Dataset items:

__________

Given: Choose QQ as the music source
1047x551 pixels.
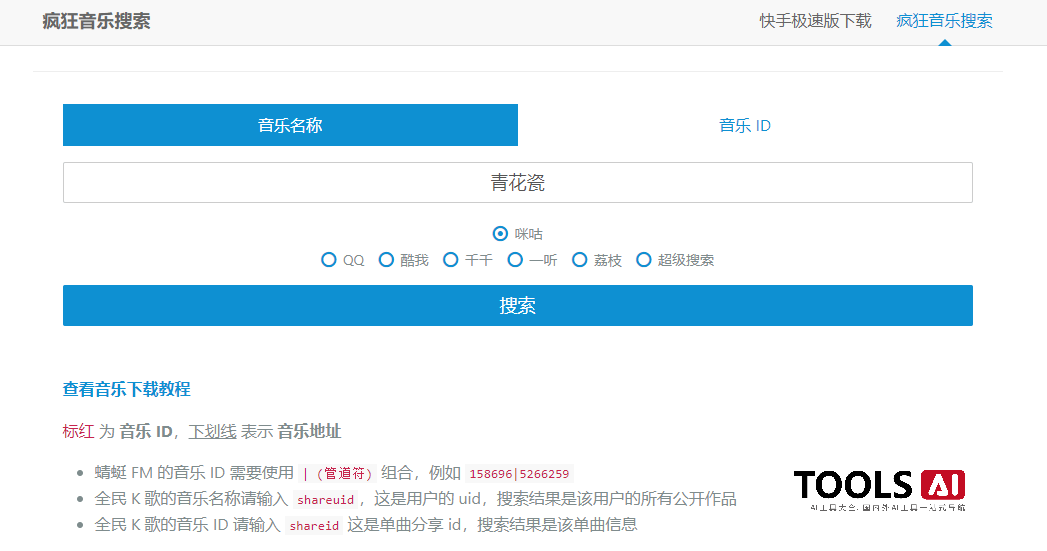Looking at the screenshot, I should 329,260.
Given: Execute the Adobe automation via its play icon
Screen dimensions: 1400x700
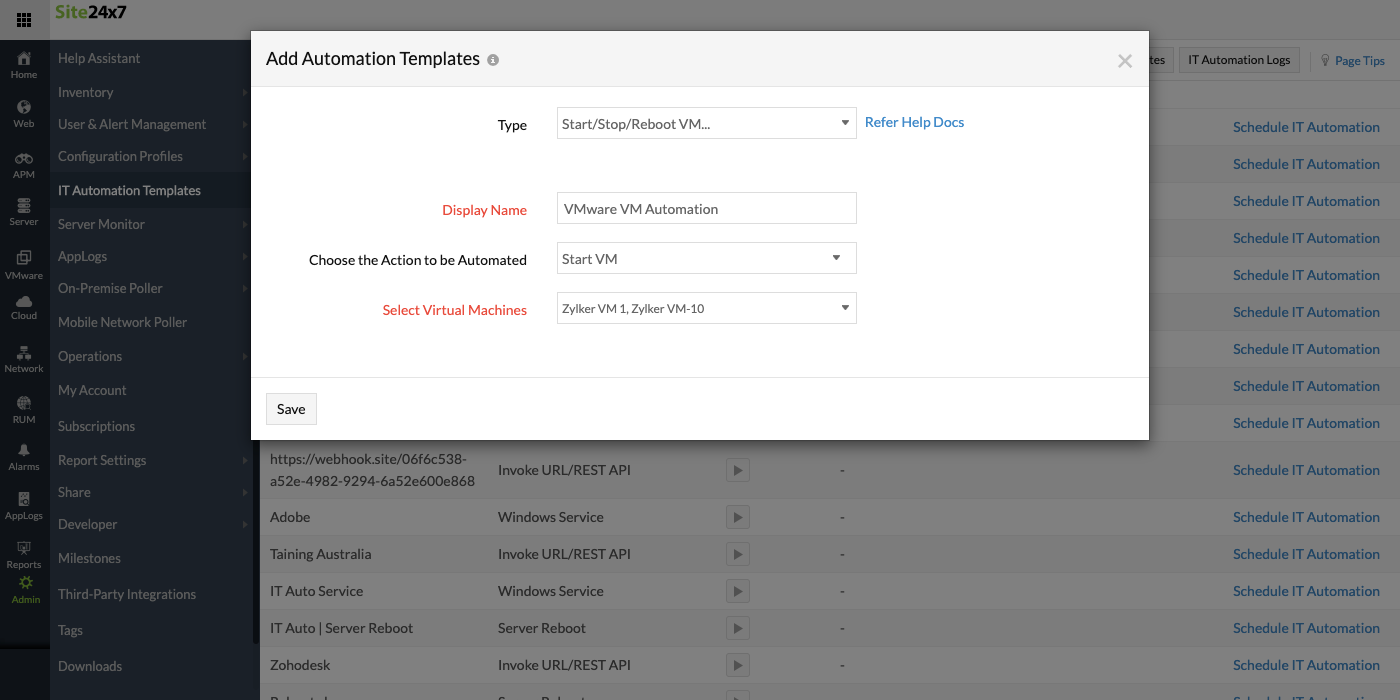Looking at the screenshot, I should coord(737,517).
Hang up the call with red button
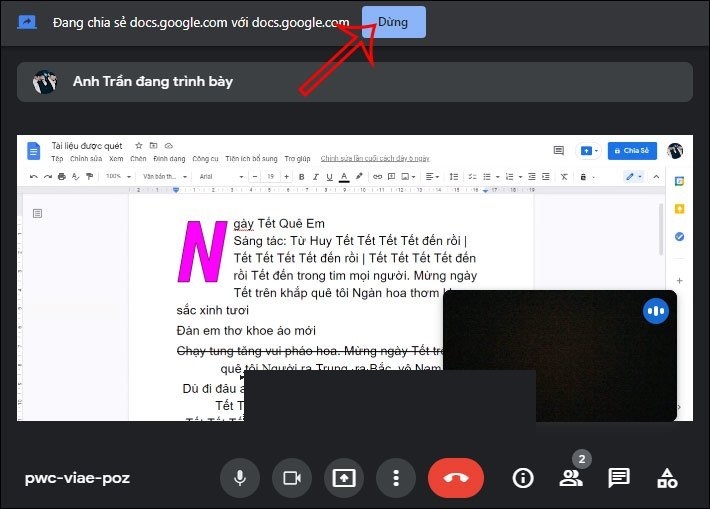Image resolution: width=710 pixels, height=509 pixels. pos(456,478)
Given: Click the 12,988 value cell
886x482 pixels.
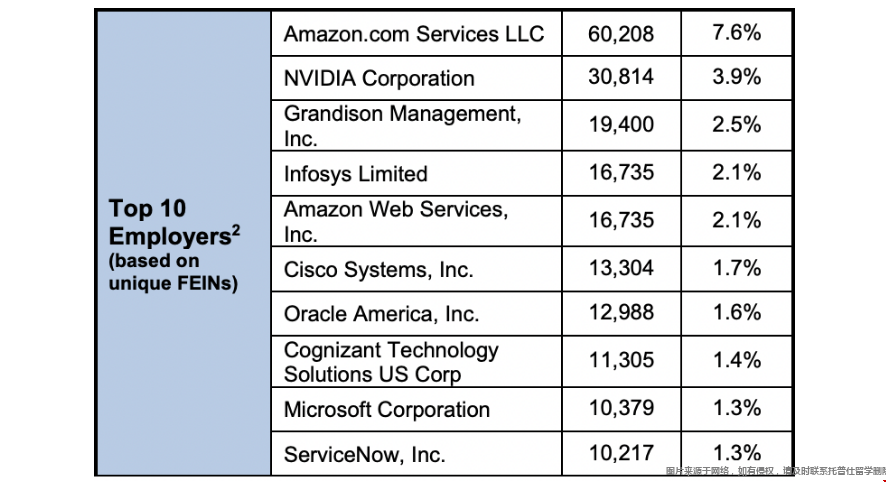Looking at the screenshot, I should [x=621, y=314].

__________

■ **What the exercise asks**
The entries are to be written out again exactly, without their pictures.

■ **Answer to this task**
Given: Choose QQ as the music source
1047x551 pixels.
Looking at the screenshot, I should 329,260.
Given: Execute the Adobe automation via its play icon
Screen dimensions: 1400x700
Looking at the screenshot, I should coord(737,517).
Hang up the call with red button
Image resolution: width=710 pixels, height=509 pixels. pos(456,478)
Given: Click the 12,988 value cell
886x482 pixels.
Looking at the screenshot, I should [x=621, y=314].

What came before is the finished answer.